-------- Information shown --------

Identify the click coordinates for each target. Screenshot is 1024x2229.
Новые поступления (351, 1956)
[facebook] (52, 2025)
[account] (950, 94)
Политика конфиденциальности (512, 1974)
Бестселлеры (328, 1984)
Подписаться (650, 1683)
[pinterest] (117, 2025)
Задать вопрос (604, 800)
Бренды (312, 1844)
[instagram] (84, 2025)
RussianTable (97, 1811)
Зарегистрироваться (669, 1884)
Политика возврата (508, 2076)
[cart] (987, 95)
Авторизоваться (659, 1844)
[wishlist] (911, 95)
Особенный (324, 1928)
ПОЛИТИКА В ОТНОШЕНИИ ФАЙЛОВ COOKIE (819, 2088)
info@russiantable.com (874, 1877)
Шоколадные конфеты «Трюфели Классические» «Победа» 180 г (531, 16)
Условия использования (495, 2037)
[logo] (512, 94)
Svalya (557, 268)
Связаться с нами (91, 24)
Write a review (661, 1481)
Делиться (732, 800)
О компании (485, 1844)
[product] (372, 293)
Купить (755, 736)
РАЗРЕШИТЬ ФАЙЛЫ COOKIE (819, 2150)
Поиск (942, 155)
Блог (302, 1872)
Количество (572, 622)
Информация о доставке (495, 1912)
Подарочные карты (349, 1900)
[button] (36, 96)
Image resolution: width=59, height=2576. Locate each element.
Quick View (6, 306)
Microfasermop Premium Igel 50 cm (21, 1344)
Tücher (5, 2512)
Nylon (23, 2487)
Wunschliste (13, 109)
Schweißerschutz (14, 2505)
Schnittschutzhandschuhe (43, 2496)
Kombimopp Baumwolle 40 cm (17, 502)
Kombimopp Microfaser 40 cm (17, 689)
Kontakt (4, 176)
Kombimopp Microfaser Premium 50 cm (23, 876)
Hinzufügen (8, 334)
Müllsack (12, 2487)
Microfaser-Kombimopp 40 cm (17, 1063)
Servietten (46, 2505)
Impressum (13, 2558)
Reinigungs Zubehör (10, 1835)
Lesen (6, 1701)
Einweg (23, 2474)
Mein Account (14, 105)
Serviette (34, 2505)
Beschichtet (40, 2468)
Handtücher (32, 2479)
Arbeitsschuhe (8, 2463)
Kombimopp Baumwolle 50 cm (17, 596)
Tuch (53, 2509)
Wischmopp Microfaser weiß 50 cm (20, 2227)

--------

Instructions for the task
Copy the entire listing, keeping each line exactly as it is.

Answer box
Identify the click coordinates for each target. Screenshot is 1024x2229.
Новые поступления (351, 1956)
[facebook] (52, 2025)
[account] (950, 94)
Политика конфиденциальности (512, 1974)
Бестселлеры (328, 1984)
Подписаться (650, 1683)
[pinterest] (117, 2025)
Задать вопрос (604, 800)
Бренды (312, 1844)
[instagram] (84, 2025)
RussianTable (97, 1811)
Зарегистрироваться (669, 1884)
Политика возврата (508, 2076)
[cart] (987, 95)
Авторизоваться (659, 1844)
[wishlist] (911, 95)
Особенный (324, 1928)
ПОЛИТИКА В ОТНОШЕНИИ ФАЙЛОВ COOKIE (819, 2088)
info@russiantable.com (874, 1877)
Шоколадные конфеты «Трюфели Классические» «Победа» 180 г (531, 16)
Условия использования (495, 2037)
[logo] (512, 94)
Svalya (557, 268)
Связаться с нами (91, 24)
Write a review (661, 1481)
Делиться (732, 800)
О компании (485, 1844)
[product] (372, 293)
Купить (755, 736)
РАЗРЕШИТЬ ФАЙЛЫ COOKIE (819, 2150)
Поиск (942, 155)
Блог (302, 1872)
Количество (572, 622)
Информация о доставке (495, 1912)
Подарочные карты (349, 1900)
[button] (36, 96)
Image resolution: width=59, height=2576. Locate each element.
Quick View (6, 306)
Microfasermop Premium Igel 50 cm (21, 1344)
Tücher (5, 2512)
Nylon (23, 2487)
Wunschliste (13, 109)
Schweißerschutz (14, 2505)
Schnittschutzhandschuhe (43, 2496)
Kombimopp Baumwolle 40 cm (17, 502)
Kombimopp Microfaser 40 cm (17, 689)
Kontakt (4, 176)
Kombimopp Microfaser Premium 50 cm (23, 876)
Hinzufügen (8, 334)
Müllsack (12, 2487)
Microfaser-Kombimopp 40 cm (17, 1063)
Servietten (46, 2505)
Impressum (13, 2558)
Reinigungs Zubehör (10, 1835)
Lesen (6, 1701)
Einweg (23, 2474)
Mein Account (14, 105)
Serviette (34, 2505)
Beschichtet (40, 2468)
Handtücher (32, 2479)
Arbeitsschuhe (8, 2463)
Kombimopp Baumwolle 50 cm (17, 596)
Tuch (53, 2509)
Wischmopp Microfaser weiß 50 cm (20, 2227)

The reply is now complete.